Corría 1969, un año de transición total para el tenis. La Era Abierta recién comenzaba a consolidarse, los formatos estaban a medio camino entre lo amateur y lo profesional, y los partidos al mejor de cinco sets eran auténticas pruebas de supervivencia. En aquel panorama caótico, la semifinal del South African Open entre Cliff Drysdale y Tom Okker se transformó en una especie de obra épica.
Un choque de estilos
Drysdale, sudafricano de 28 años, era uno de los grandes pegadores planos de su tiempo, un precursor del tenis de ataque. Okker, “The Flying Dutchman”, era elasticidad pura, un jugador de un fisico casi futurista para la época. El cruce prometía intensidad, pero nadie imaginó que duraría casi cinco horas, un récord absoluto en aquel momento.
Lo más impresionante no fue solo la duración, sino la estructura del marcador:
Okker derrotó a Drysdale por 6–3, 7–9, 13–11, 4–6, 6–3, en 4 horas y 59 minutos de juego oficial, sin contar los cambios de lado, interrupciones ni pausas largas que en aquella época no se cronometraban.
Sin tiebreaks, cada set era un mundo abierto. El tercero, un 13–11 a puro agotamiento mental, tomó proporciones épicas. Para entonces ya se hablaba en el estadio de que se estaba presenciando algo histórico.
Un tenis que ya no existe
Los reportes de la época describen la semifinal como un partido “de resistencia más que de técnica”. Golpes planos, subidas indiscriminadas a la red, puntos que se extendían no por físico, sino por la incapacidad de cerrar. Fue la definición pura del tenis previo a las superficies rápidas y a la preparación atlética moderna.
La prensa sudafricana escribió al día siguiente:
“No fue un partido. Fue una expedición. Dos hombres intentando descubrir su límite.”
Los fotógrafos capturaron a Okker recostado contra una valla, empapado y jadeando, tras ganar el tercer set. Drysdale, según crónicas, llegó a pedir una toalla con hielo antes de iniciar el quinto.

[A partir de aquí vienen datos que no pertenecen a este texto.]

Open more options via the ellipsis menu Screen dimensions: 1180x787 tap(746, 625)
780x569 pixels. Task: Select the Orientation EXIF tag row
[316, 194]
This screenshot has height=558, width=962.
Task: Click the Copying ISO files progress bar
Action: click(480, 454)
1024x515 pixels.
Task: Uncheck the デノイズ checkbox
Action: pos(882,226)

Un récord que vivió en el anonimato
El duelo quedó registrado como el partido más largo del tenis moderno hasta entonces, superando encuentros previos que nunca habían sido cronometrados de forma precisa. Pero el dato cayó en una especie de limbo histórico, pues no fue en un Grand Slam, no fue televisado y no fue en una era estadística formal.
Con la llegada del tiebreak en los años 70 y la profesionalización plena del circuito, ese récord quedó archivado como una rareza, una reliquia del pasado.
¿Cómo terminó la historia?
Tom Okker perdió la final al día siguiente.
Después de casi 5 horas de martirio, se presentó exhausto y cayó en sets corridos. El torneo quedó marcado por esa semifinal más que por el campeón que terminó levantando el trofeo.
El eco del pasado que anticipó el futuro
Cuando en 2010 Isner y Mahut protagonizaron el partido de 11 horas y 5 minutos en Wimbledon, muchos medios rescataron la vieja semifinal del 69 como un antecedente directo.
Hoy, aquel partido está casi olvidado por el mainstream, pero los historiadores lo siguen considerando un punto clave: el momento exacto en que el tenis comprendió que, sin nuevas reglas, las maratones podían destruir la lógica del juego.